Article =
------------------------------
# Face Alignment - Feature Engineering

- Add the project's root directory (two levels up) to the Python path so the modules can be imported, even if they arent in the current working directory:

In [None]:
import sys
import os

project_root = os.path.abspath(os.path.join('..', '..'))
if project_root not in sys.path:
    sys.path.append(project_root)

- Import the required libraries and modules, as well as our utility functions:

In [None]:
import numpy as np
import cv2

from src.utils import load_config, get_project_root, save_as_npz

- Load the config using the utility function. Get paths to relevant folders/files needed to save and retrieve files:

In [None]:
config = load_config()

processed_train_data_path = config['data']['task2']['processed']['train']
processed_test_data_path = config['data']['task2']['processed']['test']

processed_train_data = os.path.join(get_project_root(), processed_train_data_path.replace('/', os.sep), "processed_face_alignment_train_images.npz")
processed_test_data = os.path.join(get_project_root(), processed_test_data_path.replace('/', os.sep), "processed_face_alignment_test_images.npz")

- Load the images and the landmark data. We can load the "npz" file by using numpy's load function:

In [None]:
train_data = np.load(processed_train_data, allow_pickle=True)
test_data = np.load(processed_test_data, allow_pickle=True)

In [None]:
train_images = train_data['images']
train_points = train_data['points']
test_images = test_data['images']

- Extract SIFT features from an image. This will give us some key points in the image, which will be very useful when training out model:

In [None]:
def extract_sift_features(image, step=4):
    sift = cv2.SIFT_create()
------------------------------
Job 1 =
Could you give the face alignment notebook from "# Face Alignment" to "project_root = os.path.abspath(os.path.join('..', '..'))" again, but change "Python path" to "module search path"?
The face alignment notebook and the records have no connection to each other.

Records
------------------------------
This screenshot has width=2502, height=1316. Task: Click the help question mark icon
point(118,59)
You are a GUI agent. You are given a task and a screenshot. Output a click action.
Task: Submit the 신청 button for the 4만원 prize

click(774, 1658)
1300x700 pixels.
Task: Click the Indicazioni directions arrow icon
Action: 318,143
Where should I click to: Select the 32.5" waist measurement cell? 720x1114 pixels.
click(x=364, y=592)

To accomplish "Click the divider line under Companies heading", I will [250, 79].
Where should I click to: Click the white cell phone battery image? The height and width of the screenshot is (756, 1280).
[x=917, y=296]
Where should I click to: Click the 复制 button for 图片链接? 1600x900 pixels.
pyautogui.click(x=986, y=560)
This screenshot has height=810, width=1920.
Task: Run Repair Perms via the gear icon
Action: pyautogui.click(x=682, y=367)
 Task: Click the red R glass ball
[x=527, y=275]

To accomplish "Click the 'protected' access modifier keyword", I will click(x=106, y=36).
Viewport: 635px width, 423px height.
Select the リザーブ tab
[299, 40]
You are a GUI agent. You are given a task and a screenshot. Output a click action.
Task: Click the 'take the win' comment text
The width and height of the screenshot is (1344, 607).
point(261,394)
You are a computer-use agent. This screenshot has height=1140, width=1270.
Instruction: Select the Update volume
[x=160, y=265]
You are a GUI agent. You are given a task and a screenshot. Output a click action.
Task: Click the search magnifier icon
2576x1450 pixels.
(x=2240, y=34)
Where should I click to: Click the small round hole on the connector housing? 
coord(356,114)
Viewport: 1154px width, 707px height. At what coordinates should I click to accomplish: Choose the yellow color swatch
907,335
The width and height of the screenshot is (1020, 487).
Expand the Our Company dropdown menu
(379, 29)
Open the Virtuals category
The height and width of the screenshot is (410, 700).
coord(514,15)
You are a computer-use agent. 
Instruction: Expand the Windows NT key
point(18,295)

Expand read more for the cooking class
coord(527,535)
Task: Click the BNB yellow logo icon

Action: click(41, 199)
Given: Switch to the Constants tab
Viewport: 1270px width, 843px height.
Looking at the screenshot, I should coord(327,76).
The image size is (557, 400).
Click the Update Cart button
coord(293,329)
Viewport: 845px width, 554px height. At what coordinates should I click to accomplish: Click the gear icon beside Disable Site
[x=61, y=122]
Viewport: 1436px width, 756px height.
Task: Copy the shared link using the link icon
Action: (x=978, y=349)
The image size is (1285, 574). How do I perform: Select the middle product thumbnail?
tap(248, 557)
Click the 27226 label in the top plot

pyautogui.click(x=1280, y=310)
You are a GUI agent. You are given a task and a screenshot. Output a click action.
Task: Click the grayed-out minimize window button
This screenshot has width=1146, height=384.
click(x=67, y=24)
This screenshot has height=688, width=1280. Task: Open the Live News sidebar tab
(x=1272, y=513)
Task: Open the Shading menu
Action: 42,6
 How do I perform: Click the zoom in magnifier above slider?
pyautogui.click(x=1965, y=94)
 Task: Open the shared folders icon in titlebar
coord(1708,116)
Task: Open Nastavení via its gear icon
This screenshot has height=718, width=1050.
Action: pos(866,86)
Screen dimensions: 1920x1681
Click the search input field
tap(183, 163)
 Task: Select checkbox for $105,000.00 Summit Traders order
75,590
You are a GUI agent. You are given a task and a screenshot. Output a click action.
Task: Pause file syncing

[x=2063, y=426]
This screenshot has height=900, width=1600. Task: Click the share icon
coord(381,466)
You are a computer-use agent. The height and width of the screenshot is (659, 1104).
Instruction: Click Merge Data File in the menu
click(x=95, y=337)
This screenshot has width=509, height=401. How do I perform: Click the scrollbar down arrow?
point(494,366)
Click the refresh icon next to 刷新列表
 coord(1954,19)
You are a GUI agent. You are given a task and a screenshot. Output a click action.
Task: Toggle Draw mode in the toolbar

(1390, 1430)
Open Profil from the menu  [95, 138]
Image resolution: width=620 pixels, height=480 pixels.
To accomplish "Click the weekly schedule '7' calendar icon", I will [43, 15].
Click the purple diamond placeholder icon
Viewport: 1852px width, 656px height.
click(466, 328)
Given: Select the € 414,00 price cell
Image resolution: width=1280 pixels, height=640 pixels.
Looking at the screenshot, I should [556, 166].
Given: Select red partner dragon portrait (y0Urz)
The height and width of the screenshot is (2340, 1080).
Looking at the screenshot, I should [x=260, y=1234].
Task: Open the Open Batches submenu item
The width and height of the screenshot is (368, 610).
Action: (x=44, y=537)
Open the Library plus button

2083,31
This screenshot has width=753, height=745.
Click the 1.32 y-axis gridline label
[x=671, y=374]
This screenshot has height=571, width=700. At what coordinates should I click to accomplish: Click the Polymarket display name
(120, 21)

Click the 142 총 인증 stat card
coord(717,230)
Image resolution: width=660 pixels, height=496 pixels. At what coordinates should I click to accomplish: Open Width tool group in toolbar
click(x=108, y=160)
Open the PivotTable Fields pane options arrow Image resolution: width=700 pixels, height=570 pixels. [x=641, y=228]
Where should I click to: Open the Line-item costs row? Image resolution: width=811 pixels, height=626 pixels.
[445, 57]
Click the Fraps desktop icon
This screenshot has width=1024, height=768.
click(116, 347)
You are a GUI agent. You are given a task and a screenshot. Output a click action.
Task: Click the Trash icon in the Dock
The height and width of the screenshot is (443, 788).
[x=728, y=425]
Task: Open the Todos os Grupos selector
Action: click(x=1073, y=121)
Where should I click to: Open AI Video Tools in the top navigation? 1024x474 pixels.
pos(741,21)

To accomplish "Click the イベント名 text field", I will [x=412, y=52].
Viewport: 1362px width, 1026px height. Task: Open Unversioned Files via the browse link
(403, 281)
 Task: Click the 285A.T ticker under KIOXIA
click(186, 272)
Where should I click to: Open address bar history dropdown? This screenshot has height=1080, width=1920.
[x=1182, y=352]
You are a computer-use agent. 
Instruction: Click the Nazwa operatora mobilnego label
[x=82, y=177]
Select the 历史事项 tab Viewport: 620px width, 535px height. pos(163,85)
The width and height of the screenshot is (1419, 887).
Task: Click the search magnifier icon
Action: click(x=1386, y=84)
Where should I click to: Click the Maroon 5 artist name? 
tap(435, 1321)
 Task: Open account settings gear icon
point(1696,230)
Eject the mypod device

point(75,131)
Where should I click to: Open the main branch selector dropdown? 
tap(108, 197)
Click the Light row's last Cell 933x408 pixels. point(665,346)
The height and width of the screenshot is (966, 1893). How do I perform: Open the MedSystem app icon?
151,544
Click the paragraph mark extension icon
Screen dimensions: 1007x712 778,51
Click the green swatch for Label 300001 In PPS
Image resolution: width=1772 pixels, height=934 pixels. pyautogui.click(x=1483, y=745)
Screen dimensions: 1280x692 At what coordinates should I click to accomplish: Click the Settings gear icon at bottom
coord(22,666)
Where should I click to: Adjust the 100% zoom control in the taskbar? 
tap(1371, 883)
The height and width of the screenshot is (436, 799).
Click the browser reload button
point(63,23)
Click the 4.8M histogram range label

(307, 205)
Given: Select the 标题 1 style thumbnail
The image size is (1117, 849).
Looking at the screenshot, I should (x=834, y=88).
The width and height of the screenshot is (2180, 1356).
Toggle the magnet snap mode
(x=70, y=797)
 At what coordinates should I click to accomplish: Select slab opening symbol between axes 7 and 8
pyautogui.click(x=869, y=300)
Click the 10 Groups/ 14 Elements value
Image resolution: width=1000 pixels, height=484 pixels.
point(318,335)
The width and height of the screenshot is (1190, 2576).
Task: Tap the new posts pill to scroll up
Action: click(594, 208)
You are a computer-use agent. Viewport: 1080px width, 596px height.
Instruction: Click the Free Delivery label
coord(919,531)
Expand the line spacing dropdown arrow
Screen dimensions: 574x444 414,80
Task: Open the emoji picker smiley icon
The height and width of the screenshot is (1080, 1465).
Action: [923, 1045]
------------------------------
Job 2 =
Can you print the records from the line with "This screenshot has height=900, width=1600." to the line with "click(x=95, y=337)", reproducing each line precisely?

Exercise answer 1 =
# Face Alignment - Feature Engineering

- Add the project's root directory (two levels up) to the module search path so the modules can be imported, even if they arent in the current working directory:

In [None]:
import sys
import os

project_root = os.path.abspath(os.path.join('..', '..'))

Exercise answer 2 =
This screenshot has height=900, width=1600. Task: Click the share icon
coord(381,466)
You are a computer-use agent. The height and width of the screenshot is (659, 1104).
Instruction: Click Merge Data File in the menu
click(x=95, y=337)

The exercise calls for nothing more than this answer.